• _Aşağıdakileri tamamlayın_
a: Siyasi sorumluluk metnine göre şu ifadelerin her birinin metinle uyuşup uyuşmadığını evet ya da hayır ile belirtin ve kararı verdiren sözleri metinden birebir alıntılayın. (i) Gelişmiş demokrasilerde metinde sözü edilen suçlardan birini işleyenler için mahkeme yolu vardır. (ii) Suçluları suç ortakları yargılayabilir. (iii) Katma isteğinde sakınca vardır.
b: Siyasi sorumluluk metnine göre yargılama neyi esas alır?
c: Siyasi sorumluluk metnini son cümlesinden sonra kaldığı yerden sürdürün.

• _Metin bölümü_

-=-=-=-=-

Muhalefet böyle yapılır ve açık politika böyle yapılır. Başka türlü yapılacağını düşünmek, dolayısıyla katılmamak sizin hakkınızdır ve anlaşılır bir tavırdır.
Kürdistan mücadelesinin ete kemiğe büründürülemeyişinin sebebi temiz ve açık toplum kurmaya yeterli özenin gösterilmemiş olmasında yatar. Yazımda dile getirdiğim suçların bir tekini işlemiş olan insanlara gelişmiş demokrasilerin hepsinde mahkeme yolu gözükür. Kürtler, kendi suçlulularını yargılamadıkları sürece başkaları tarafından yargılanan millet olarak kalacaklardır.
Katmak konusuna gelince, siyasi yetmezliği kat be kat aşan ağır suçların varlığı sözkonusudur. Binlerce insanın sürek avı misali katledilmiş yada susturulmuş olması bir olgudur. Yaşanmış olan gerçekleri dillendirmek her insanın hakkı ve görevidir. Birileri sesini yükselttikçe mağdur olanların suskunluklarından arınarak seslerini katmaları mümkün hale gelecektir. Katma isteğinde bu nedenle beis yoktur. Aksine bir tutum yanlıştır. Geçmişte cereyan etmiş olayları açıklıkla olduğu kadar katılımcıları ve destekçileri ile ortaya koymak, muhtemel cinayetlere karşı bir bariyer oluşturacaktır. Siyasetçilerin görevi, işlenen cinayetler sonrasında (kiralık ağıtçılar misali) teorik mülahazalara girişmek yerine yeniden husule gelmesi muhtemel cinayetlere ve hak ihlallerine karşı engelleyici tavır almaktır. İnsan yaşamını korumak, baskıcı ve kirli uygulamaları teşhir etmek öncelikli olduğu kadar görmezlikten gelinmeyecek bir sorumluluktur. Hiç kimse baskıcılığı ayyuka çıkaranlara gözlerini yumma lüksüne sahip değildir. Dahası baskıcıların alternatifi aynı baskı dalgasına (dönemine göre) omuz vermiş eski şerikleri ve müttefikleri değildir. Dünyanın hiçbir yerinde suçluları suç ortakları yargılamaz. Yargılama, modern hukuk prensiplerini esas alır.

-=-=-=-=-

• _Sağlanan veriler_
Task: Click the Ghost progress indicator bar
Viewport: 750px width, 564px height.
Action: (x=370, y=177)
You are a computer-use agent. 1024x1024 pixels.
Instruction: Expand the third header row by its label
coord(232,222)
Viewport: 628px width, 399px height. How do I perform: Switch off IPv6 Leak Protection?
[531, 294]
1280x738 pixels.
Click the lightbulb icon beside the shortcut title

-=-=-=-=-

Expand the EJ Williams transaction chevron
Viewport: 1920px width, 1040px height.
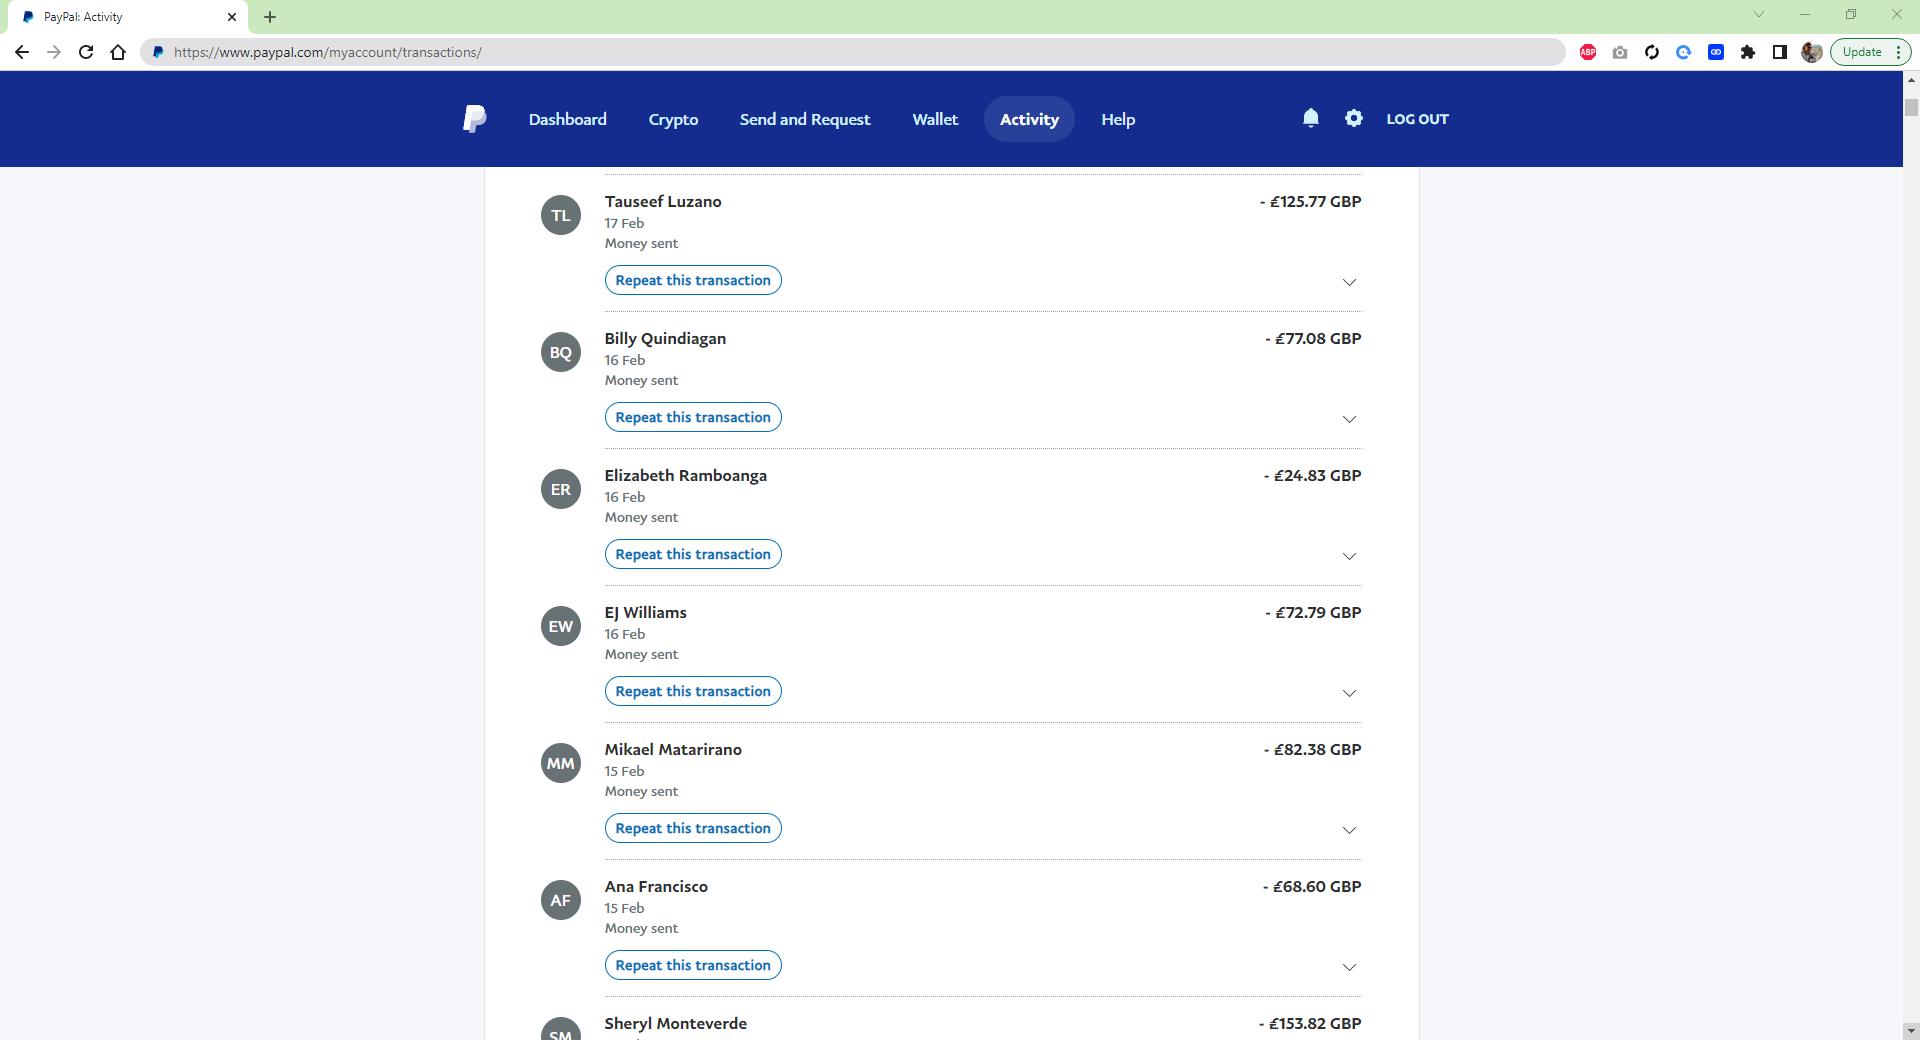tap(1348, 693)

-=-=-=-=-

• _Alıştırma yanıtları_
a:
(i) Evet: "Yazımda dile getirdiğim suçların bir tekini işlemiş olan insanlara gelişmiş demokrasilerin hepsinde mahkeme yolu gözükür."
(ii) Hayır: "Dünyanın hiçbir yerinde suçluları suç ortakları yargılamaz."
(iii) Hayır: "Katma isteğinde bu nedenle beis yoktur."

b: Modern hukuk prensiplerini esas alır.

c:
İnsan haklarını, düşünce özgürlüğünü, muhalefet hakkını ve varlığını yeterince gözetememek Kürdistan mücadelesinin önemli bir eksikliği olagelmiştir. Kendisi bizzat bu hak ve özgürlüklere ihtiyaç duyan ve kazanımı için mücadele eden bir halkın kendi içinde örgütleri eliyle yaşama geçirilmiş ağır hak ve özgürlük ihlallerini soruşturamayışı Kürdistan mücadelesinin adeta tecrit konumunda tutulmasının nedenlerini de açıklamaktadır. Suskunluğun, dağınıklığın, ne yapacağını bilemez hale düşürülmenin en etkin belirleyicisi kürtlerin kürt örgütleri eliyle en az sömürgecilerinki kadar baskıcı yöntemlerle kontrol altına alınmış olmasında aranmalıdır. Çağdaş yöntemleri izleyen yeni açılımlar yaratılmadığı sürece suskunluğun ve ataletin aşılmasına imkan yoktur. Kürdistan mücadelesinin dünyada kabul ve destek gören bir mücadeleye dönüştürülmesine bugünkü haliyle imkan yoktur. Özgür düşünce ve insan yaşamına saygı kürtlere üzerinde birleşecekleri ilk ama en önemli basamağı sunmaktadır. Diğer bir yandan, dünyanın diğer halklarından içtenlikli destek ve yardım sağlanabilmesi de özgürlükçü bir tutumun sindirilmesine bağlıdır. Açıklık etrafında, serbestlik etrafında, gönüllülük etrafında biraraya gelinebilir. Çağdışı yöntemlerde ısrarın, mücadele eden kitlenin hacmini her gün biraz daha küçülterek aktif mücadelenin kararlı unsurlarını devre dışı bırakmakta olduğu bir olgudur. Bunun nedenleri de açıktır, müsebbipleri de açıktır ve hala yetmezliklerini topluma dayatmak durumundadırlar. Onlarla değil onlarsız devam edilmesi son derece rasyonel bir algılayış tarzı olmasının ötesinde kürtlerin ilerleyebilmek için hangi kamburları sırtından indirmesi gerektiğini de göstermektedir.
İfşa etmekte olduklarıma dedikodu diyeceğinize gerçekliğine kulak verip tüyler ürpertici boyutunun kürtlere neye malolageldiğini kavramaya çalışmanız, size de korkudan sıyrılıp hiç değilse isminizle ve kişiliğinizle katılma yada katılmama hakkını sunacaktır ki sizin bu hakkınıza omuz vermekte kürtlerin önceliğidir.
Sindirilmeye, baskıya, tehdide, cinayetlere ve tüm bu saydıklarım önünde gerilemeye, sessiz kalmaya hayır diyorum. Temiz toplum temiz insanlarla yaratılır. Açık toplum açık siyasetçilerle yaratılır, kapalı kutularla değil.
Yenilginin izdüşümü karanlıkta aranmalıdır...!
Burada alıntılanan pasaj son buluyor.